From 2014 to 2023, according to data from the NAIC, total commercial health-insurance medical costs rose from $311 to $445 per member per month (PMPM)—a 43 percent increase. Over that period, prescription drug spending (net of rebates) climbed from $52 to $86 PMPM, a 65 percent increase, while non-drug medical costs grew from $258 to $357 PMPM. Even so, drug costs accounted for only about one-quarter of the total dollar growth, while three-quarters came from hospital, system, and other medical services that receive far less public scrutiny.

Yet national debate continues to focus on drug prices because they are visible, quantifiable, and politically salient. This pattern embodies the “Drunkard’s Dilemma”—the tendency to search for solutions where the light is brightest rather than where the problem is largest. In health care, the streetlight shines on pharmaceutical spending, while most cost growth in dollars occurs in the shadows of hospital overhead, system transfers, and non-reimbursable expenditures.
A budgetary view of these data shows that drug spending, though significant, is not the primary driver of rising premiums. Employers, purchasers, and policymakers cannot achieve affordability by focusing solely on pharmacy costs. Progress will require payment reform, transparency in hospital and health system finances, and accountability for how new health-care dollars are used.
During this same period, the notion of health-care value moved to the forefront. Defining value—particularly hospital value—requires that a hospital’s impact on insurance premiums be visible and understood. Insurers can no longer react reflexively to annual percentage increases without examining their sources. In an era of scarce resources, we must know not only how much hospitals consumed, but what they used those resources for, and whether the spending advanced care quality or merely sustained inefficiency. True value depends on the efficient stewardship of every health-care dollar.

# Records provided:
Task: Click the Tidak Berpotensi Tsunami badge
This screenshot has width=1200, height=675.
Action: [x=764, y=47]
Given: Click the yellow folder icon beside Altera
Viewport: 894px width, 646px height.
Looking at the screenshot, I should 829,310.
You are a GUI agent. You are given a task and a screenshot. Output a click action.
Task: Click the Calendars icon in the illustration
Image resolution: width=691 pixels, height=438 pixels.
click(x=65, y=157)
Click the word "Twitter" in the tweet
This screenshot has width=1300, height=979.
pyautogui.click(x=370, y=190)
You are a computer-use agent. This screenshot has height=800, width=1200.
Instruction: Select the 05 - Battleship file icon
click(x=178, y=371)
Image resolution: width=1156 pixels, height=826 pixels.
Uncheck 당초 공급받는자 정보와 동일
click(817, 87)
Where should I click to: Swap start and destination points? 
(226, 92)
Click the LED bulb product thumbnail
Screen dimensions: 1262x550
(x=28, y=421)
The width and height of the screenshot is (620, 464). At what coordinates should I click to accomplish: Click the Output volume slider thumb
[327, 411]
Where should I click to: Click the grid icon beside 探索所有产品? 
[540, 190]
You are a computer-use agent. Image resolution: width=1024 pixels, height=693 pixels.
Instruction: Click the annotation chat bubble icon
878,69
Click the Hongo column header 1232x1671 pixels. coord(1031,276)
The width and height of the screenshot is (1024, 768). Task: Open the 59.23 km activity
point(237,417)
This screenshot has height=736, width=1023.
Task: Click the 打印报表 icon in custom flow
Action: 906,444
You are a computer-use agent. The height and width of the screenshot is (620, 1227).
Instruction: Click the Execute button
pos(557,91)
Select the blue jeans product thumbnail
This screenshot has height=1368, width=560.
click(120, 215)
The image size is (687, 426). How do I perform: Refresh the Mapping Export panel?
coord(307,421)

# Task:
For each statement below, say yes or no according to the text above on commercial health-insurance costs, and quote the exact words of the text that decide it.
1. From 2014 to 2023, prescription drug spending net of rebates rose by 65 percent.
2. Drug costs made up most of the total dollar growth in medical costs over that period.
3. The text holds that affordability can be reached by focusing on pharmacy costs alone.

# Your solution:
1. Yes: "prescription drug spending (net of rebates) climbed from $52 to $86 PMPM, a 65 percent increase"
2. No: "drug costs accounted for only about one-quarter of the total dollar growth"
3. No: "Employers, purchasers, and policymakers cannot achieve affordability by focusing solely on pharmacy costs."